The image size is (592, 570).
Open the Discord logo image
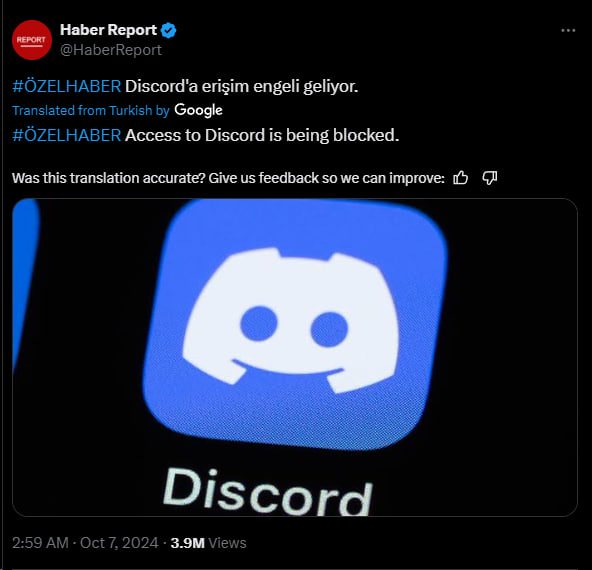295,357
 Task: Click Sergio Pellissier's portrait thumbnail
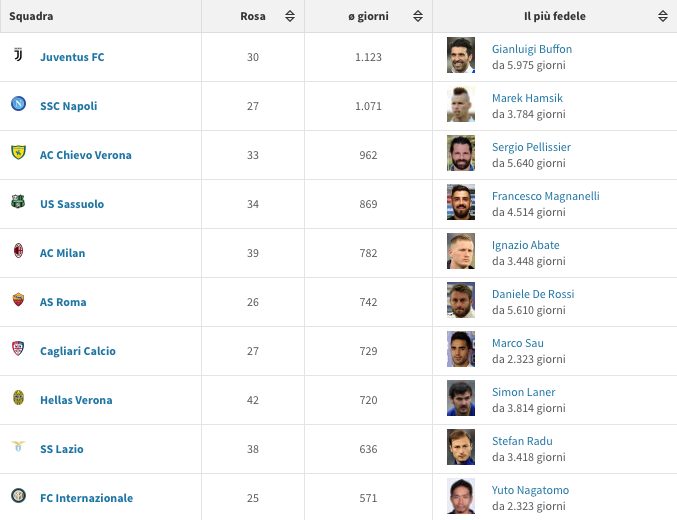point(461,154)
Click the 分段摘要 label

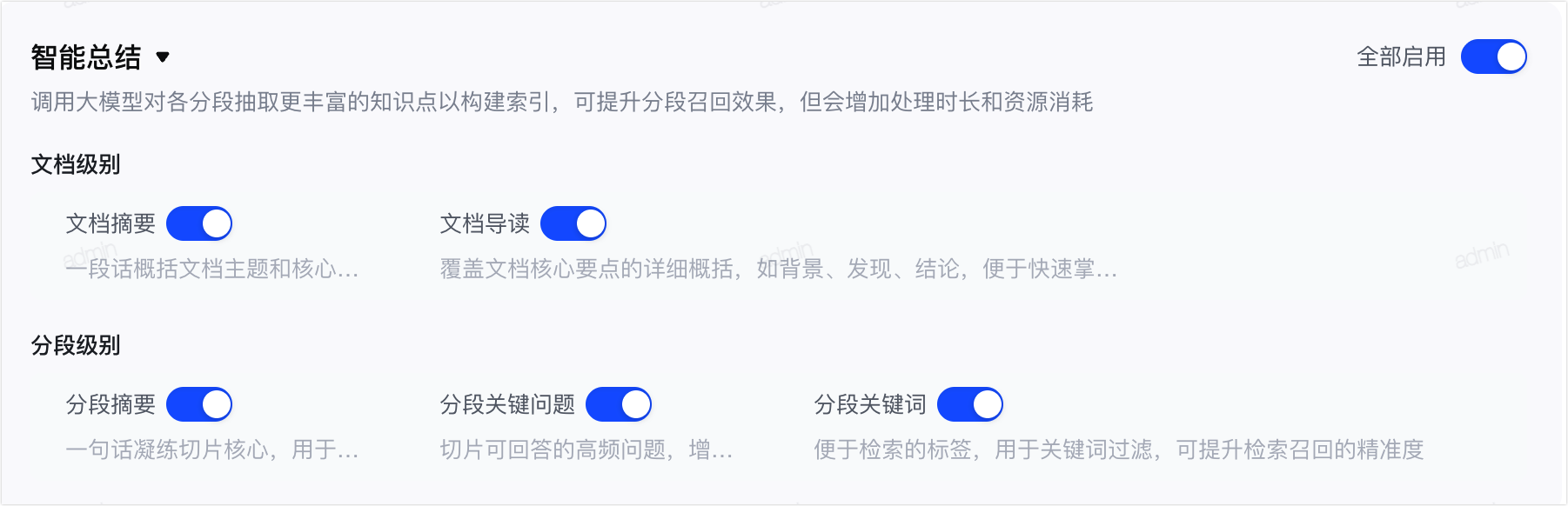[111, 404]
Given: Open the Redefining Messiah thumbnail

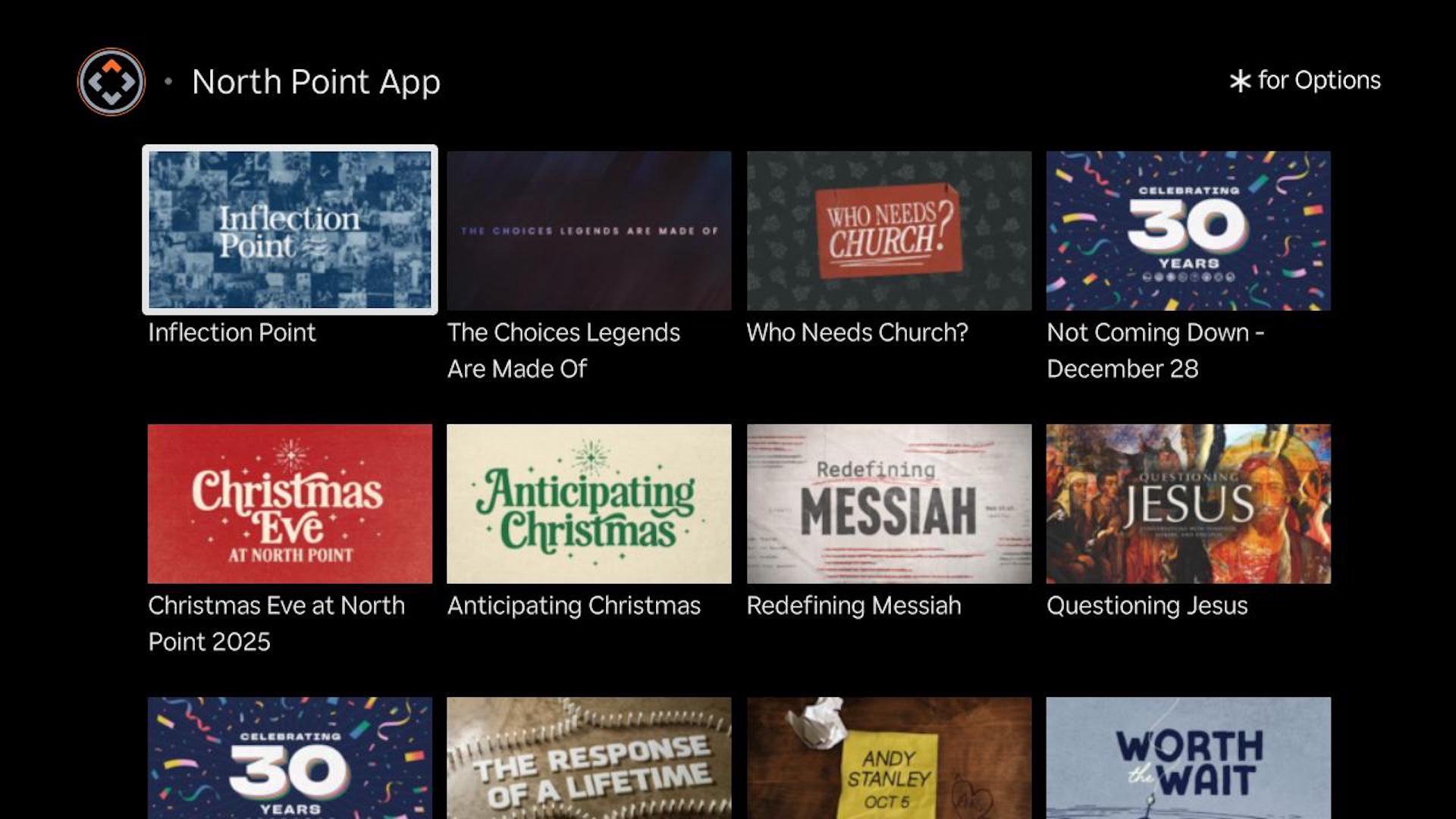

• **Task details**
Could you copy out the text of every item above word for word, leaving the pictures out?

• **Correct response**
The image size is (592, 570).
Open the Discord logo image
295,357
 Task: Click Sergio Pellissier's portrait thumbnail
point(461,154)
Click the 分段摘要 label

[111, 404]
Given: Open the Redefining Messiah thumbnail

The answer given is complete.